STS is a small business that specializes in building multi-cloud systems for the federal government. It won the deal with the US Navy through the Small Business Innovation Research program, which is open to US businesses with no more than 500 employees.
Google declined to say how much the deal was worth to STS or to Google. However, it noted that the Navy currently spends billions per year on maintaining and repairing its fleet of vessels and other platforms like aircraft and facilities.
During the first phase of the project, STS will use Google Cloud AutoML to build models to identify corrosion on vessels. They'll use tens of thousands of images from the public domain as well as images captured by drones. Then, STS will work with corrosion experts within the Navy to label and train data using Google Cloud's AI Platform Data Labeling Service. From there, STS will iteratively train, validate and improve the models using custom inspection drone flight data. It plans to use Google Cloud Storage for processing the data.
"This is about automation, saving time and money, and keeping inspectors out of harm's way," STS CTO Aaron Kilinski, said in a statement. "The initial goal for Phase I is to build a model that detects corrosion in drone images with a very high degree of accuracy. The ultimate goal, however, is to move from detection to prediction by expanding the subjects and sensors, and eventually integrating with Navy systems."
While Google is a subcontractor for this particular project, the cloud company does have multiple contracts with branches of the US Defense Department.
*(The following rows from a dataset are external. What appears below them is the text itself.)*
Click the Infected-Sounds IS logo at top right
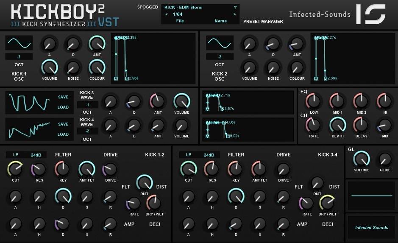click(x=371, y=14)
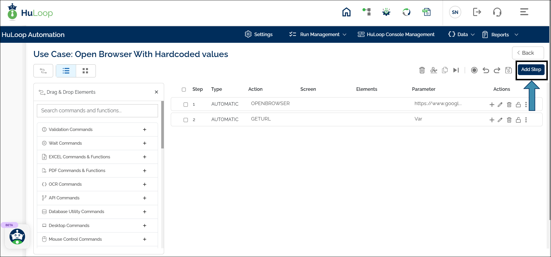Image resolution: width=551 pixels, height=257 pixels.
Task: Click the redo arrow icon
Action: 497,70
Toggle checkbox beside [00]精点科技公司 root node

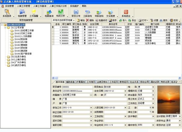[5, 25]
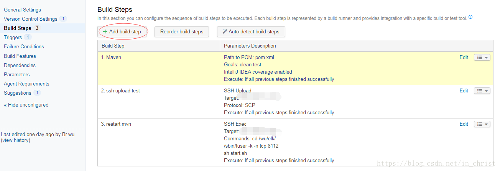Select Hide unconfigured link
500x171 pixels.
(26, 105)
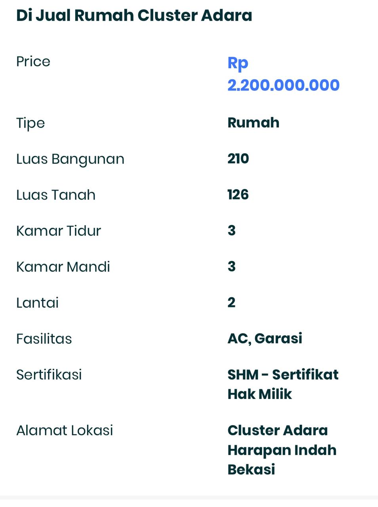Viewport: 378px width, 507px height.
Task: Select the Lantai label
Action: click(37, 303)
In May, for instance, Google Cloud announced that a unit within the DoD would use its Anthos platform to build a multi-cloud management platform for detecting and responding to cyber threats across the globe.
In spite of Google's close work with the US government, Republican members of Congress used an antitrust hearing last month to question Google's patriotism. Rep. Ken Buck of Colorado and other Republicans questioned why Google in 2018 pulled out of the Pentagon's Project Maven but works with the Chinese military. Google CEO Sundar Pichai called the allegations that it works with the Chinese military "absolutely false." The Google chief executive added that the company is "deeply committed" to supporting the military and the US government.